Reflex sympathetic dystrophy, also known as
complex regional pain syndrome (CRPS), has recently been shown to be associated with
autoantibodies against β2-adrenergic and
muscarinic M2 receptors. In addition to
pain and sudomotor/vasomotor symptoms,
dysautonomia is also observed in a subset of CRPS patients. Despite its severity, there are few effective
therapies for CRPS described to date. We report a case of a 14-year-old girl with CRPS of her right leg and
dysautonomia (
gastroparesis, postural
tachycardia) refractory to multiple
therapies, successfully treated with therapeutic
plasma exchange (TPE) with
albumin replacement. The patient, who has serum anti β2-adrenergic and
muscarinic M2 receptor autoantibodies in addition to
nicotinic acetylcholine receptor ganglionic
autoantibodies, underwent an initial course of five TPEs over a 2-week period. She demonstrated a clinical response to TPE as manifested by a rapid improvement in her
fatigue and
gastroparesis, with a gradual yet significant improvement in her leg
pain and sudomotor/vasomotor flares. Following the loading procedures, the patient was treated with
rituximab. She continues to require periodic TPE to maintain a remission, with additional immunosuppression being considered long term.
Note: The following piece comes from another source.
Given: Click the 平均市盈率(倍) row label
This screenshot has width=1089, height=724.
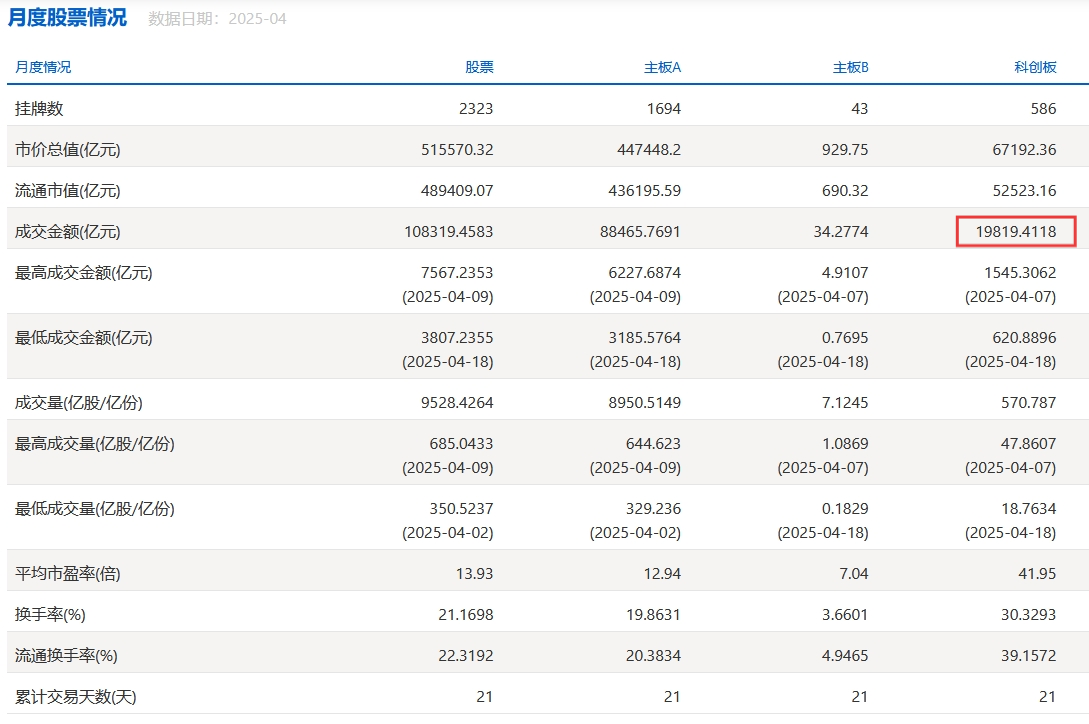Looking at the screenshot, I should tap(67, 573).
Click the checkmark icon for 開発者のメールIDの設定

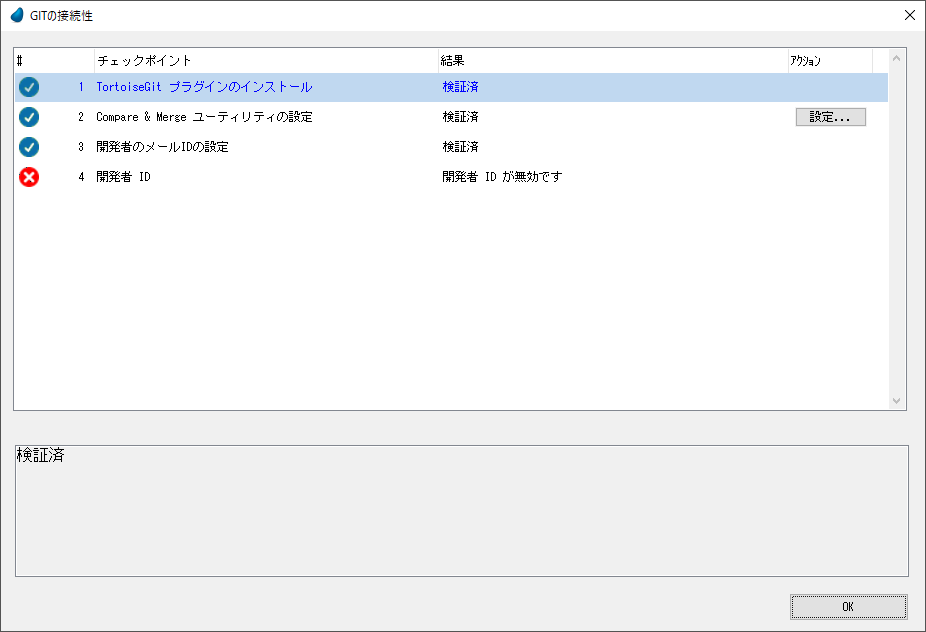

Although further studies are needed, TPE (in combination with immunosuppression) may be an appropriate
therapy for CRPS patients with detectable
autoantibodies, as it is for better characterized diseases with
autoantibodies against neuronal surface receptors such as
myasthenia gravis or
Lambert Eaton myasthenic syndrome. J. Clin.
Apheresis 31:368-374, 2016. © 2015 Wiley Periodicals, Inc.